L’Été des charognes
Vivre à la campagne, c’est vivre au grand air, mais au quotidien, c’est aussi respirer l’ennui autant que la bière tiède, les usines d’engrais et les carcasses de brebis. Alors, quand on est ado pendant les grandes vacances, on s’occupe, on trime pour des parents toujours trop occupés à faire autre chose, on se prend des torgnoles pour rien, on s’entasse avec les copains devant la seule télé du bled, on joue aux grands en fumant et en buvant en douce… Et quand la rentrée arrive, c’est la même chose, avec l’interminable trajet pour le bahut en plus et les tensions de cour d’école. Mais c’est aussi une porte ouverte vers l’émancipation, ou vers un gouffre.
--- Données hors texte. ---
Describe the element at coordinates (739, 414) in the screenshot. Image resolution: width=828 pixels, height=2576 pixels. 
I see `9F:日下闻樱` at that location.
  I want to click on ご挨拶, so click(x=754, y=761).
Pour sa première bande dessinée, Sylvain Bordesoules propose une vraie claque. Une lecture qui vous prend aux tripes et vous reste des jours durant, par sa justesse, sa violence, sa vision. Le jeune auteur s’appuie en effet sur la prose brutale et magnifique de Simon Johannin, dont le livre éponyme (Allia, 2017) avait déjà été remarqué par la critique. Mais il ne fait pas que l’illustrer, il lui donne chair et corps d’une manière éclatante. Avec toute une palette de feutres à alcool, donnant une atmosphère colorée palpable comme un mélange d’aquarelle et de texture numérique, il crée des tableaux réalistes d’un puissance rare, parfaitement en adéquation avec le décor quasi documentaire du texte d’origine. Ce monde rural loin des cartes postales, déserté des services publics et même trop loin des centres d’activité privés, vivant en vase clos dans une misère économique et intellectuelle criante, cette France oubliée et dénigrée, elle vit superbement dans les mots de Johannin comme dans les couleurs de Bordesoules. Et quand le récit à la première personne prend un tour encore plus sombre, dans une spirale de dépression terrible, c’est une deuxième volée de gifles qui arrive. Cela faisait bien longtemps que la bande dessinée n’avait pas produit un livre aussi dur, bouleversant et beau à la fois. Probablement un des tout meilleurs de l’année, à coup sûr, en plus d’être la révélation d’un auteur à suivre de très près.